Fields to capture before a legal or conformity reviewer assesses reportability.
How deployers, providers, vendors, legal, and incident teams should hand off facts.
Article 73 timing map
Article 73 requires reporting after the provider has established a causal link, or reasonable likelihood of a causal link, between the high-risk AI system and the serious incident. The table below is an operational triage map, not a legal conclusion.
| Situation | Article 73 timing signal | Operational action |
|---|---|---|
| Standard serious incident path | Report without undue delay and in any event not later than 15 days after awareness. | Open incident record, preserve evidence, start causal-link review. |
| Widespread infringement or certain serious incidents | Report immediately and not later than 2 days after awareness. | Escalate to legal, provider, leadership, and reporting owner immediately. |
| Death of a person | Report immediately after causal relationship is established or suspected, and not later than 10 days after awareness. | Activate executive, legal, provider, and authority-contact workflow. |
| Incomplete information | Article 73 allows an initial incomplete report where necessary, followed by a complete report. | Submit facts known, track missing facts, preserve a completion deadline. |
Article 73 reporting checklist
Markdown checklist for intake, timing, causal-link review, evidence, escalation, and closure.

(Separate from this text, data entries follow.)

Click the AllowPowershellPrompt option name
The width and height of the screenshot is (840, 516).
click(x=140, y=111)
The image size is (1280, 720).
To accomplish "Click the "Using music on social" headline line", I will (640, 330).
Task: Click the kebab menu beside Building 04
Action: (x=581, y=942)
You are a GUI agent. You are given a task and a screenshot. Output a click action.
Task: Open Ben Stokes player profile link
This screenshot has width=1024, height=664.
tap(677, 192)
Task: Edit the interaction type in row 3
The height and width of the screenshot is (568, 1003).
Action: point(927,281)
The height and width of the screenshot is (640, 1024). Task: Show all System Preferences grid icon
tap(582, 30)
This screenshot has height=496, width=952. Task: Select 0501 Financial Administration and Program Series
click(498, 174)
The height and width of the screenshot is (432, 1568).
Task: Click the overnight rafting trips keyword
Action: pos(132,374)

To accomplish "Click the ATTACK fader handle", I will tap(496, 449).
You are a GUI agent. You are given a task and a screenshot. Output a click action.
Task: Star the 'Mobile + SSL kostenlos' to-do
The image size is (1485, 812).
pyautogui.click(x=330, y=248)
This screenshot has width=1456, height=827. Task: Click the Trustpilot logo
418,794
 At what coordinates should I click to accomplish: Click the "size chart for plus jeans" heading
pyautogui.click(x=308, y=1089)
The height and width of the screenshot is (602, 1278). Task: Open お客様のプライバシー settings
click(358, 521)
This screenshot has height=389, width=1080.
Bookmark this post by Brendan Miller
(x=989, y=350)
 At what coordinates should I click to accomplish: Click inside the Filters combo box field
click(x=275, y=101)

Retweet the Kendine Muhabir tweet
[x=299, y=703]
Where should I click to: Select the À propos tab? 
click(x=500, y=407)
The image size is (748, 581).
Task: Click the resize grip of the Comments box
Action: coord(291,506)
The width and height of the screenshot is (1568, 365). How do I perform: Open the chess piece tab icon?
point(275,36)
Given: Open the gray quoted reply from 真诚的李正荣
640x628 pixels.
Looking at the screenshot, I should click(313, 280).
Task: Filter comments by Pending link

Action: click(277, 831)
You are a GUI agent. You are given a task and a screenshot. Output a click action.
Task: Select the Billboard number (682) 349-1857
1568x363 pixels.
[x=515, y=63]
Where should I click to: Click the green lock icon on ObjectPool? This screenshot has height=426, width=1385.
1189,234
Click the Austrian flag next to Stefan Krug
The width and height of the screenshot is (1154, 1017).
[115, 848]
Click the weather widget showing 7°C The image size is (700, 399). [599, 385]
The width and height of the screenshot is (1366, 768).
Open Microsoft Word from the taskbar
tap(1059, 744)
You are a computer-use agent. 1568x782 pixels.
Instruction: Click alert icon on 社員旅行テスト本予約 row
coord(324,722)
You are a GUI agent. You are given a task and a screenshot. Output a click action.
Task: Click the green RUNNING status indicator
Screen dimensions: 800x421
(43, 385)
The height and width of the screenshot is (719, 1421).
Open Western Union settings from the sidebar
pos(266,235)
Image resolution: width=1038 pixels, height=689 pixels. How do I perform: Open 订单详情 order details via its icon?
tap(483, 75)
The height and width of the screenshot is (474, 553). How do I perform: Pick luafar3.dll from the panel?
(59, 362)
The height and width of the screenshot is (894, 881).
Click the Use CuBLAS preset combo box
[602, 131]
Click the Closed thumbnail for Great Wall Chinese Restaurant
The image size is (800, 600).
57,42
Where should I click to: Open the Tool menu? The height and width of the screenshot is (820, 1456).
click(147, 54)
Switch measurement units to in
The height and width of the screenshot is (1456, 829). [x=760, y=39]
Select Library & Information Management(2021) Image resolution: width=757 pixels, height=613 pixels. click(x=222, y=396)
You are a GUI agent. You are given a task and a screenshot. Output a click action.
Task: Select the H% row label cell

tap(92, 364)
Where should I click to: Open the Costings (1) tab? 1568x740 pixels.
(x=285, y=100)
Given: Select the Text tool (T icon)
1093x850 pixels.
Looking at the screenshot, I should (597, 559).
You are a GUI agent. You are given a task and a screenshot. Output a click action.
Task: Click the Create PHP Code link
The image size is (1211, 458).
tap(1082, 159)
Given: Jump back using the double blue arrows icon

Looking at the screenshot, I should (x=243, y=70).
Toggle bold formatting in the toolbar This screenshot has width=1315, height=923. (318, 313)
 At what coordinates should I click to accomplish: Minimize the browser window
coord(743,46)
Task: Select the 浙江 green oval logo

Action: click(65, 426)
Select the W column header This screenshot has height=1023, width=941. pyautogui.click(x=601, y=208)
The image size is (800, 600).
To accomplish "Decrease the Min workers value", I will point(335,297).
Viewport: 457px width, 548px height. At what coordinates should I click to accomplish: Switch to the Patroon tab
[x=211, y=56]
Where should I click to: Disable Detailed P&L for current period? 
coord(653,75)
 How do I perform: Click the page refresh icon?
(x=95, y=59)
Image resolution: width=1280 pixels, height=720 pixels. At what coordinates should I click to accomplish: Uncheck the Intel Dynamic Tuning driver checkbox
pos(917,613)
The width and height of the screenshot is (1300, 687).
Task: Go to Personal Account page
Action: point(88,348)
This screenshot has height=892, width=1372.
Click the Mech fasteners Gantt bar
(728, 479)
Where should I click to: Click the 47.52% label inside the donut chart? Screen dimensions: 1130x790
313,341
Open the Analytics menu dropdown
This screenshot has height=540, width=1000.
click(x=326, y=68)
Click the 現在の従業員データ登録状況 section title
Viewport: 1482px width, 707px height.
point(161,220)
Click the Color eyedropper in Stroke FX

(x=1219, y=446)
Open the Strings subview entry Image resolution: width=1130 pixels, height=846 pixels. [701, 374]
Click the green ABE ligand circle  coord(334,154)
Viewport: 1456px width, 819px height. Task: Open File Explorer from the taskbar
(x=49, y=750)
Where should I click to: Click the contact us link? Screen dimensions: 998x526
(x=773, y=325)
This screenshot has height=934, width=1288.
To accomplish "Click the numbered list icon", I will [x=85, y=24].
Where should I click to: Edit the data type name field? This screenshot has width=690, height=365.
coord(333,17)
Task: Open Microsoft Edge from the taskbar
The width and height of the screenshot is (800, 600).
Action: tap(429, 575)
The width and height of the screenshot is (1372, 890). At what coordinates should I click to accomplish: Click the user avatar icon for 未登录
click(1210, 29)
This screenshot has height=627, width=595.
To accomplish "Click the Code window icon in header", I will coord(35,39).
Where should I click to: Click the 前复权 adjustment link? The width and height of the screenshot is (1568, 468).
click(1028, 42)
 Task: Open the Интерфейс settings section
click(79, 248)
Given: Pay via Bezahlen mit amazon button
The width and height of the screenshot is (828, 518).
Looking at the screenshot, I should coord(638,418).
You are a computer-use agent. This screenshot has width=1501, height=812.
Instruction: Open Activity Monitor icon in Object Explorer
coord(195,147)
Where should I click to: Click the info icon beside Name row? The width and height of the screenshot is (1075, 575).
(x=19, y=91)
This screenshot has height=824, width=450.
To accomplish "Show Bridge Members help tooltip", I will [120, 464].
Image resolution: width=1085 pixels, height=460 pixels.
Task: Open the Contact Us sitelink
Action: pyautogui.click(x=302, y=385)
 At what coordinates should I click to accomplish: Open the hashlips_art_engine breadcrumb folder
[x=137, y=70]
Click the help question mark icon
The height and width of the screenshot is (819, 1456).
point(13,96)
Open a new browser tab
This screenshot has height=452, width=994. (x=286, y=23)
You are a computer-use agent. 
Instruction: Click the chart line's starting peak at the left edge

Download Markdown starterWho needs this guide
This guide is for providers of high-risk AI systems, deployers who may first detect a serious incident, compliance officers, incident response teams, product owners, legal teams, and vendor managers. It is especially useful where a deployer relies on a third-party AI provider and needs a fast evidence handoff.
Facts to capture before deciding reportability
- AI system name, version, owner, provider, deployer, and affected geography.
- High-risk classification assumption and related use case.
- Incident description, timeline, affected persons, harm type, and immediate containment.
- Evidence of model output, logs, human review, override, and escalation.
- Known or suspected causal link between AI system behaviour and the serious incident.
- Provider, deployer, vendor, and authority-contact actions already taken.
Recommended workflow
- Record the incident in the Serious Incident Register Lite.
- Activate the AI Incident Response Plan.
- Notify the provider or deployer counterparty as required by contract and incident process.
- Preserve evidence before altering the system in a way that could affect later evaluation.
- Route the record to qualified legal, compliance, and conformity-assessment review.
- Feed confirmed lessons into the Post-Market Monitoring Plan.
FAQ
Who reports under Article 73?
Article 73 is framed around providers of high-risk AI systems placed on the Union market reporting serious incidents to the relevant market surveillance authorities. Deployers may become aware first, so contracts and internal processes should define handoff duties.
Does every AI incident trigger Article 73?
No. Article 73 concerns serious incidents involving high-risk AI systems. Internal triage should separate ordinary defects, security events, complaints, and suspected serious incidents before qualified review.
Can an initial report be incomplete?
Article 73 allows an initial incomplete report where necessary to ensure timely reporting, followed by a complete report. Teams should track missing facts and assign an owner for completion.
Source and review note
This page is educational. Review any legal, conformity, reporting, or sector-specific decision against Regulation (EU) 2024/1689, European Commission materials, national authority guidance, sector legislation, and qualified legal or conformity-assessment advice where relevant. EU AI Compass does not provide legal advice or certify compliance.